= WHAT THE TASK REQUIRES =
Keep only the lines from the top of the listing through the one with "Given: Select the", and reproduce them unaltered.

####

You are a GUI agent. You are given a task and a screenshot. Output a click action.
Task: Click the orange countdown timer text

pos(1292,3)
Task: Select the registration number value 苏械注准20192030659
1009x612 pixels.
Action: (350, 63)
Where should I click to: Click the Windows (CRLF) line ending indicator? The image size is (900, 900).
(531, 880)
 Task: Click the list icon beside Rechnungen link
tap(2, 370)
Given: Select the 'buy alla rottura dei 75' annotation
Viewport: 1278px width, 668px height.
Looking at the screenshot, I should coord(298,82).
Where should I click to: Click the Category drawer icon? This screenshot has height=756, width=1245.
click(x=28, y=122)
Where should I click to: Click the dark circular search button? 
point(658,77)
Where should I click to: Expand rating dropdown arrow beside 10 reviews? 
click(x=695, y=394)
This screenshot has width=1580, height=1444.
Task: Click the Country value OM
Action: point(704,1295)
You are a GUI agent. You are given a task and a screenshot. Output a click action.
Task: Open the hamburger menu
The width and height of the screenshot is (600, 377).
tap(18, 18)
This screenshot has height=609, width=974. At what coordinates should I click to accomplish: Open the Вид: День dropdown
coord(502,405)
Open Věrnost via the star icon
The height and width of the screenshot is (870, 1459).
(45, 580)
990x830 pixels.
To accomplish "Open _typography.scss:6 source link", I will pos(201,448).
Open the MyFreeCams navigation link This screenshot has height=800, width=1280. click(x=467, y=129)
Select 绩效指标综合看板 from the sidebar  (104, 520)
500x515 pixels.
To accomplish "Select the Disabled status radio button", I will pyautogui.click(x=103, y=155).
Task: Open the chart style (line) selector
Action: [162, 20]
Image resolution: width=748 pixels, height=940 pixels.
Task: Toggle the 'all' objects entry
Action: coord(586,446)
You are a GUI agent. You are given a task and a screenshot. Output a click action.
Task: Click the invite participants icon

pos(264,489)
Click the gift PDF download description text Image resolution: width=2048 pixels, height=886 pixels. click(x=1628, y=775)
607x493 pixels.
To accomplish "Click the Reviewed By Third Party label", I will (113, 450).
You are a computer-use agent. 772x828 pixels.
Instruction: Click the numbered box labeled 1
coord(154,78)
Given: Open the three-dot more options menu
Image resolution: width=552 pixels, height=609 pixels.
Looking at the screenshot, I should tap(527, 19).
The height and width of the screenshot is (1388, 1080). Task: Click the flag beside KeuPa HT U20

####

= SOLUTION FOR THIS EXERCISE =
You are a GUI agent. You are given a task and a screenshot. Output a click action.
Task: Click the orange countdown timer text

pos(1292,3)
Task: Select the registration number value 苏械注准20192030659
1009x612 pixels.
Action: (350, 63)
Where should I click to: Click the Windows (CRLF) line ending indicator? The image size is (900, 900).
(531, 880)
 Task: Click the list icon beside Rechnungen link
tap(2, 370)
Given: Select the 'buy alla rottura dei 75' annotation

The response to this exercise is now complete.